Dataset records START
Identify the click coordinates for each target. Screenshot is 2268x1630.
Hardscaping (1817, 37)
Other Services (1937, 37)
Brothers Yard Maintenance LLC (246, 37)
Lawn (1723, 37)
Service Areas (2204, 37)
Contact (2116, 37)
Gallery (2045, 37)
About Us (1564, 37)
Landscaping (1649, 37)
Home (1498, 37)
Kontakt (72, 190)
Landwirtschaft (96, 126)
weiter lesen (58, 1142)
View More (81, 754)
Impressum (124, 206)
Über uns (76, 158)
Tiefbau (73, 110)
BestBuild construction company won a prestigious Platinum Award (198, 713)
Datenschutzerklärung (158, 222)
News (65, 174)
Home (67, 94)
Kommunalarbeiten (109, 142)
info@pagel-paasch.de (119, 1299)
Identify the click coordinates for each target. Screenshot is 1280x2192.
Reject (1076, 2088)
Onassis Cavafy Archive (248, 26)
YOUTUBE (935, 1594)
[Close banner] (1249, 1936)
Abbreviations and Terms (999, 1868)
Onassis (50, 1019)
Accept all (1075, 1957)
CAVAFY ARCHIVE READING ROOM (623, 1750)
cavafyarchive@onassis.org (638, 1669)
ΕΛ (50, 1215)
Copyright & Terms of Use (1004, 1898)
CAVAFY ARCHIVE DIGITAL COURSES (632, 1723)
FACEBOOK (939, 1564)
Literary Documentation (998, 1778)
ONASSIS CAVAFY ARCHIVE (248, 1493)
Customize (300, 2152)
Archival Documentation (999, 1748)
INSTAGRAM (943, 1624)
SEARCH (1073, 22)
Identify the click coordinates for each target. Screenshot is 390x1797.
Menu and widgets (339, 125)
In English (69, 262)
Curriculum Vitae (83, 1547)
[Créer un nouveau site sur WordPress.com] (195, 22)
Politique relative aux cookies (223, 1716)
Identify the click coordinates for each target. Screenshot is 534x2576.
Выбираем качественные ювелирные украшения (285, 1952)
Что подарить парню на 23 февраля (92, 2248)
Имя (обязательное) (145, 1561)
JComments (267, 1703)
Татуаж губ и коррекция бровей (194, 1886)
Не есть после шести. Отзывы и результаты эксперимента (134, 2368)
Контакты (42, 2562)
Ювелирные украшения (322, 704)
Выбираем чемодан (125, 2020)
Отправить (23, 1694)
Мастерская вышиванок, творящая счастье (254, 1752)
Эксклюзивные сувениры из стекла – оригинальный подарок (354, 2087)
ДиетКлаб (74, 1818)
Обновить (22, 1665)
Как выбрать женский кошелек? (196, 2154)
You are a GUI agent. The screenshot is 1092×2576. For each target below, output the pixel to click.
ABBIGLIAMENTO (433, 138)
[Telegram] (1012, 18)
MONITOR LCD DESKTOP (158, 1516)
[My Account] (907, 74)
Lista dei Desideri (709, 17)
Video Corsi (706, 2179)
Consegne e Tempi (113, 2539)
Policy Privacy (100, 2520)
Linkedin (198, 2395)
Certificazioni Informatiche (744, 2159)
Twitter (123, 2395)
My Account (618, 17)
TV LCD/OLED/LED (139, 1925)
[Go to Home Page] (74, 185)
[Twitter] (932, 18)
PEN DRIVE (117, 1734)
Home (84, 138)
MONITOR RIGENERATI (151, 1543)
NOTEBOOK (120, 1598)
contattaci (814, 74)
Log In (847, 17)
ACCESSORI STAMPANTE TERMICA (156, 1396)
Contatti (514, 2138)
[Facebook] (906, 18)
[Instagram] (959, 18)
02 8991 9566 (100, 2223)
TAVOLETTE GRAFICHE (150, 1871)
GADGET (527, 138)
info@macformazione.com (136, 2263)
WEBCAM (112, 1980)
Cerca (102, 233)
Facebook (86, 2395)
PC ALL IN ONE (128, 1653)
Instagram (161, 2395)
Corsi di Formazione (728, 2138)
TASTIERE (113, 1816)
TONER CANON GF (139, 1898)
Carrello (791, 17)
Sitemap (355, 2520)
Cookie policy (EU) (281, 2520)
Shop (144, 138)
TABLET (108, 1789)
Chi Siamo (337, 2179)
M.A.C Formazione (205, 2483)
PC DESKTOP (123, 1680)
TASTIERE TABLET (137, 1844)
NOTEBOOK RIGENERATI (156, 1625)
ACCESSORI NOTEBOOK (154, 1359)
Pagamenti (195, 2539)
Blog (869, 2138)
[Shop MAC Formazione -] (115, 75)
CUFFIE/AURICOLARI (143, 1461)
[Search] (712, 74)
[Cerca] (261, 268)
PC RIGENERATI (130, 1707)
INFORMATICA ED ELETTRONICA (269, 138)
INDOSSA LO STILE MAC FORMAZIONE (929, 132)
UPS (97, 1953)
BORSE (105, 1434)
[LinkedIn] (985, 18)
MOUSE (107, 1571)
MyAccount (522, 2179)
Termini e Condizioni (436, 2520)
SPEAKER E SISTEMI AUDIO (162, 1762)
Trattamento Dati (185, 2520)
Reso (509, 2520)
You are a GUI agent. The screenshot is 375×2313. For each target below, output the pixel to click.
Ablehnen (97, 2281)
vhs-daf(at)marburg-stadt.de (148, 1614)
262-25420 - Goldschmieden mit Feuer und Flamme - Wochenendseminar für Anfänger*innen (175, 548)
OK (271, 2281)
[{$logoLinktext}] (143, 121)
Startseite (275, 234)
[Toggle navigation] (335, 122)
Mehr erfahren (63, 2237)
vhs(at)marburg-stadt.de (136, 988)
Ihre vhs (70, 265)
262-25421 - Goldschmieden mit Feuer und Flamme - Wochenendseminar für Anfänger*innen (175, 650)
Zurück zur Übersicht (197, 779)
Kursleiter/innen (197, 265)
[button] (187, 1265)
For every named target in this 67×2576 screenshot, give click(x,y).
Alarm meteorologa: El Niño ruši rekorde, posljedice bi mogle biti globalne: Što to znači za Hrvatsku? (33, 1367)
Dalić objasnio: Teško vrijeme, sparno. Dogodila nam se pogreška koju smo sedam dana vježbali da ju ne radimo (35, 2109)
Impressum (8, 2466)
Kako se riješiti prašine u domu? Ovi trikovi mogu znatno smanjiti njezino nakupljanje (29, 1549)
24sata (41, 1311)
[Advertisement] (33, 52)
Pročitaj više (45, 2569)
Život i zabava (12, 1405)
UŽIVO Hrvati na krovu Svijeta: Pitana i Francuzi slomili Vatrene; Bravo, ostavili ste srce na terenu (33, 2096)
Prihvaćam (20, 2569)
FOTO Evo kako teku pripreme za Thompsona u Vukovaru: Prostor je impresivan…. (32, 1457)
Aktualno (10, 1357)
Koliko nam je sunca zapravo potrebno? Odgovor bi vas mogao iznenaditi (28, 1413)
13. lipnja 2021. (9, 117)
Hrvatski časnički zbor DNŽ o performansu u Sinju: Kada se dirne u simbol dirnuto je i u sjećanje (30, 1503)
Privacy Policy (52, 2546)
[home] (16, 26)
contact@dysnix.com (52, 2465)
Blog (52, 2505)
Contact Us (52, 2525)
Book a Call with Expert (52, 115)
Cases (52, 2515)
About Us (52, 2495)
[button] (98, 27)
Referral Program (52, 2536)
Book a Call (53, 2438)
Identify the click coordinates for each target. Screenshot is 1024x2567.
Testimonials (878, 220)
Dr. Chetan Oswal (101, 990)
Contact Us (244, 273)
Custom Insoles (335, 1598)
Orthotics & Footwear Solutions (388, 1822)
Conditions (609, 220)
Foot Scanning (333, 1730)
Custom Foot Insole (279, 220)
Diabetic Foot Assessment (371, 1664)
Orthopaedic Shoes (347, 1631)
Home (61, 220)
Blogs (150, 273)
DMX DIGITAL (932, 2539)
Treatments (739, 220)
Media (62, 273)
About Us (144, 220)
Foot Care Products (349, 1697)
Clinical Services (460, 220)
Dataset records END
* [What the task requires] The records need to be copied exactly, with no line left out.

* [Task solution]
Identify the click coordinates for each target. Screenshot is 2268x1630.
Hardscaping (1817, 37)
Other Services (1937, 37)
Brothers Yard Maintenance LLC (246, 37)
Lawn (1723, 37)
Service Areas (2204, 37)
Contact (2116, 37)
Gallery (2045, 37)
About Us (1564, 37)
Landscaping (1649, 37)
Home (1498, 37)
Kontakt (72, 190)
Landwirtschaft (96, 126)
weiter lesen (58, 1142)
View More (81, 754)
Impressum (124, 206)
Über uns (76, 158)
Tiefbau (73, 110)
BestBuild construction company won a prestigious Platinum Award (198, 713)
Datenschutzerklärung (158, 222)
News (65, 174)
Home (67, 94)
Kommunalarbeiten (109, 142)
info@pagel-paasch.de (119, 1299)
Identify the click coordinates for each target. Screenshot is 1280x2192.
Reject (1076, 2088)
Onassis Cavafy Archive (248, 26)
YOUTUBE (935, 1594)
[Close banner] (1249, 1936)
Abbreviations and Terms (999, 1868)
Onassis (50, 1019)
Accept all (1075, 1957)
CAVAFY ARCHIVE READING ROOM (623, 1750)
cavafyarchive@onassis.org (638, 1669)
ΕΛ (50, 1215)
Copyright & Terms of Use (1004, 1898)
CAVAFY ARCHIVE DIGITAL COURSES (632, 1723)
FACEBOOK (939, 1564)
Literary Documentation (998, 1778)
ONASSIS CAVAFY ARCHIVE (248, 1493)
Customize (300, 2152)
Archival Documentation (999, 1748)
INSTAGRAM (943, 1624)
SEARCH (1073, 22)
Identify the click coordinates for each target. Screenshot is 390x1797.
Menu and widgets (339, 125)
In English (69, 262)
Curriculum Vitae (83, 1547)
[Créer un nouveau site sur WordPress.com] (195, 22)
Politique relative aux cookies (223, 1716)
Identify the click coordinates for each target. Screenshot is 534x2576.
Выбираем качественные ювелирные украшения (285, 1952)
Что подарить парню на 23 февраля (92, 2248)
Имя (обязательное) (145, 1561)
JComments (267, 1703)
Татуаж губ и коррекция бровей (194, 1886)
Не есть после шести. Отзывы и результаты эксперимента (134, 2368)
Контакты (42, 2562)
Ювелирные украшения (322, 704)
Выбираем чемодан (125, 2020)
Отправить (23, 1694)
Мастерская вышиванок, творящая счастье (254, 1752)
Эксклюзивные сувениры из стекла – оригинальный подарок (354, 2087)
ДиетКлаб (74, 1818)
Обновить (22, 1665)
Как выбрать женский кошелек? (196, 2154)
You are a GUI agent. The screenshot is 1092×2576. For each target below, output the pixel to click.
ABBIGLIAMENTO (433, 138)
[Telegram] (1012, 18)
MONITOR LCD DESKTOP (158, 1516)
[My Account] (907, 74)
Lista dei Desideri (709, 17)
Video Corsi (706, 2179)
Consegne e Tempi (113, 2539)
Policy Privacy (100, 2520)
Linkedin (198, 2395)
Certificazioni Informatiche (744, 2159)
Twitter (123, 2395)
My Account (618, 17)
TV LCD/OLED/LED (139, 1925)
[Go to Home Page] (74, 185)
[Twitter] (932, 18)
PEN DRIVE (117, 1734)
Home (84, 138)
MONITOR RIGENERATI (151, 1543)
NOTEBOOK (120, 1598)
contattaci (814, 74)
Log In (847, 17)
ACCESSORI STAMPANTE TERMICA (156, 1396)
Contatti (514, 2138)
[Facebook] (906, 18)
[Instagram] (959, 18)
02 8991 9566 (100, 2223)
TAVOLETTE GRAFICHE (150, 1871)
GADGET (527, 138)
info@macformazione.com (136, 2263)
WEBCAM (112, 1980)
Cerca (102, 233)
Facebook (86, 2395)
PC ALL IN ONE (128, 1653)
Instagram (161, 2395)
Corsi di Formazione (728, 2138)
TASTIERE (113, 1816)
TONER CANON GF (139, 1898)
Carrello (791, 17)
Sitemap (355, 2520)
Cookie policy (EU) (281, 2520)
Shop (144, 138)
TABLET (108, 1789)
Chi Siamo (337, 2179)
M.A.C Formazione (205, 2483)
PC DESKTOP (123, 1680)
TASTIERE TABLET (137, 1844)
NOTEBOOK RIGENERATI (156, 1625)
ACCESSORI NOTEBOOK (154, 1359)
Pagamenti (195, 2539)
Blog (869, 2138)
[Shop MAC Formazione -] (115, 75)
CUFFIE/AURICOLARI (143, 1461)
[Search] (712, 74)
[Cerca] (261, 268)
PC RIGENERATI (130, 1707)
INFORMATICA ED ELETTRONICA (269, 138)
INDOSSA LO STILE MAC FORMAZIONE (929, 132)
UPS (97, 1953)
BORSE (105, 1434)
[LinkedIn] (985, 18)
MOUSE (107, 1571)
MyAccount (522, 2179)
Termini e Condizioni (436, 2520)
SPEAKER E SISTEMI AUDIO (162, 1762)
Trattamento Dati (185, 2520)
Reso (509, 2520)
You are a GUI agent. The screenshot is 375×2313. For each target below, output the pixel to click.
Ablehnen (97, 2281)
vhs-daf(at)marburg-stadt.de (148, 1614)
262-25420 - Goldschmieden mit Feuer und Flamme - Wochenendseminar für Anfänger*innen (175, 548)
OK (271, 2281)
[{$logoLinktext}] (143, 121)
Startseite (275, 234)
[Toggle navigation] (335, 122)
Mehr erfahren (63, 2237)
vhs(at)marburg-stadt.de (136, 988)
Ihre vhs (70, 265)
262-25421 - Goldschmieden mit Feuer und Flamme - Wochenendseminar für Anfänger*innen (175, 650)
Zurück zur Übersicht (197, 779)
Kursleiter/innen (197, 265)
[button] (187, 1265)
For every named target in this 67×2576 screenshot, give click(x,y).
Alarm meteorologa: El Niño ruši rekorde, posljedice bi mogle biti globalne: Što to znači za Hrvatsku? (33, 1367)
Dalić objasnio: Teško vrijeme, sparno. Dogodila nam se pogreška koju smo sedam dana vježbali da ju ne radimo (35, 2109)
Impressum (8, 2466)
Kako se riješiti prašine u domu? Ovi trikovi mogu znatno smanjiti njezino nakupljanje (29, 1549)
24sata (41, 1311)
[Advertisement] (33, 52)
Pročitaj više (45, 2569)
Život i zabava (12, 1405)
UŽIVO Hrvati na krovu Svijeta: Pitana i Francuzi slomili Vatrene; Bravo, ostavili ste srce na terenu (33, 2096)
Prihvaćam (20, 2569)
FOTO Evo kako teku pripreme za Thompsona u Vukovaru: Prostor je impresivan…. (32, 1457)
Aktualno (10, 1357)
Koliko nam je sunca zapravo potrebno? Odgovor bi vas mogao iznenaditi (28, 1413)
13. lipnja 2021. (9, 117)
Hrvatski časnički zbor DNŽ o performansu u Sinju: Kada se dirne u simbol dirnuto je i u sjećanje (30, 1503)
Privacy Policy (52, 2546)
[home] (16, 26)
contact@dysnix.com (52, 2465)
Blog (52, 2505)
Contact Us (52, 2525)
Book a Call with Expert (52, 115)
Cases (52, 2515)
About Us (52, 2495)
[button] (98, 27)
Referral Program (52, 2536)
Book a Call (53, 2438)
Identify the click coordinates for each target. Screenshot is 1024x2567.
Testimonials (878, 220)
Dr. Chetan Oswal (101, 990)
Contact Us (244, 273)
Custom Insoles (335, 1598)
Orthotics & Footwear Solutions (388, 1822)
Conditions (609, 220)
Foot Scanning (333, 1730)
Custom Foot Insole (279, 220)
Diabetic Foot Assessment (371, 1664)
Orthopaedic Shoes (347, 1631)
Home (61, 220)
Blogs (150, 273)
DMX DIGITAL (932, 2539)
Treatments (739, 220)
Media (62, 273)
About Us (144, 220)
Foot Care Products (349, 1697)
Clinical Services (460, 220)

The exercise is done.